[Records from a data source]
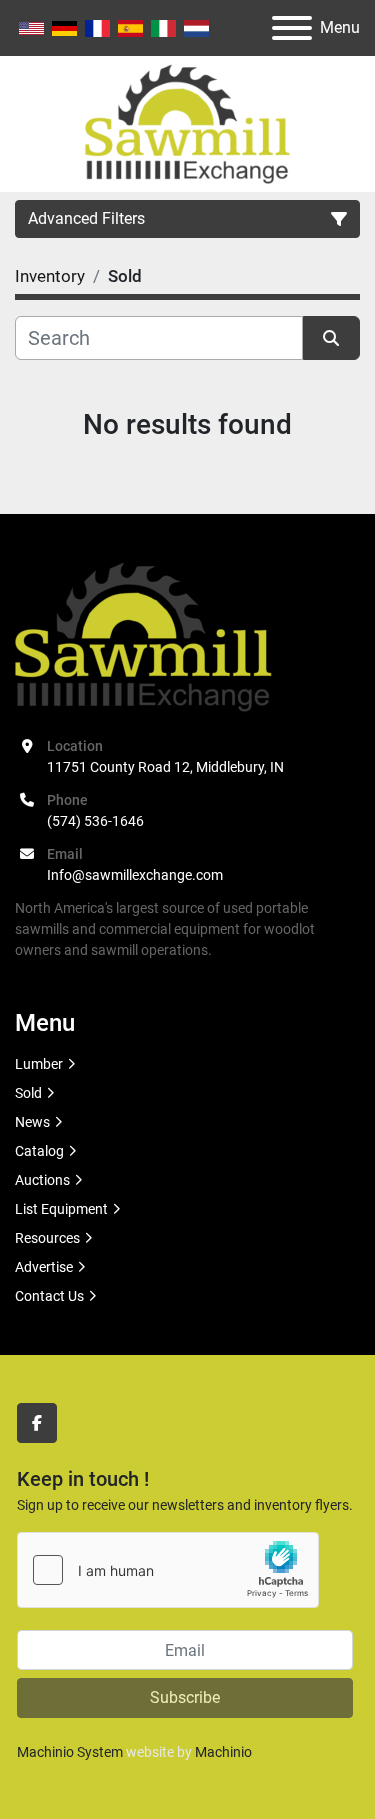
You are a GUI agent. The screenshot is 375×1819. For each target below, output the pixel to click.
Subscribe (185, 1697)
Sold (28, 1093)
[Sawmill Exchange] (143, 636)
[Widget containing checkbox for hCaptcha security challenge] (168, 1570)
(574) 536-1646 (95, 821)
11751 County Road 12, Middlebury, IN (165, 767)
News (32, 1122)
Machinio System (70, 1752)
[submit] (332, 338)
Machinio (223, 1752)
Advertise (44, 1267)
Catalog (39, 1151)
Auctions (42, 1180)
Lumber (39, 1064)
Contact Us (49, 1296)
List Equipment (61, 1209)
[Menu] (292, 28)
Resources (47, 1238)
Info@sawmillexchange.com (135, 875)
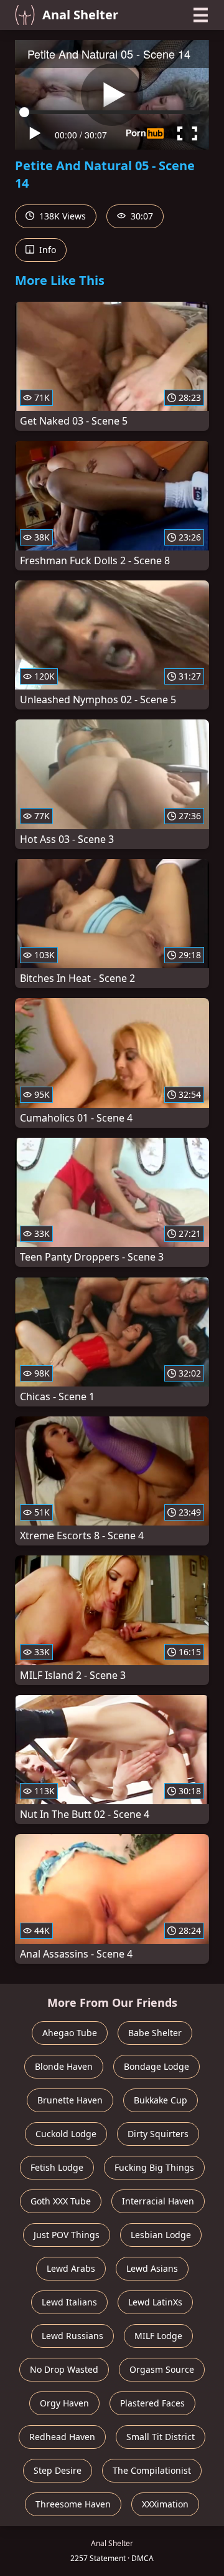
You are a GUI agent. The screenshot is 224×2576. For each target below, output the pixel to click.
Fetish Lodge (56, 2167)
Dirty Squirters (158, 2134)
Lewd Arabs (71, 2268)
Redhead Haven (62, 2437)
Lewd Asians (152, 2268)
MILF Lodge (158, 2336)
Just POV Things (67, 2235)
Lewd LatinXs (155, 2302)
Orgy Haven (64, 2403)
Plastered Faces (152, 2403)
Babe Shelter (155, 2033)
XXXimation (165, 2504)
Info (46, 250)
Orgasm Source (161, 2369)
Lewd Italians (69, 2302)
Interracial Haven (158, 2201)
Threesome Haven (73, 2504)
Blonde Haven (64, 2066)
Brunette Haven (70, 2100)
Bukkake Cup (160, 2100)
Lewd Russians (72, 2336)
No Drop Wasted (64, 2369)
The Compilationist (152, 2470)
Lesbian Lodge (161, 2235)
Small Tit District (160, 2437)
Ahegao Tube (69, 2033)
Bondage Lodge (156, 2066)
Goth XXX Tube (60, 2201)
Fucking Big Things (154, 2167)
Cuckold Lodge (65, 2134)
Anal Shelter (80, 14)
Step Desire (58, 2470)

WORK INSTRUCTIONS
Spot every line in the entries that includes the word "Haven", and copy each one out.

SOLUTION
Redhead Haven (62, 2437)
Orgy Haven (64, 2403)
Interracial Haven (158, 2201)
Threesome Haven (73, 2504)
Blonde Haven (64, 2066)
Brunette Haven (70, 2100)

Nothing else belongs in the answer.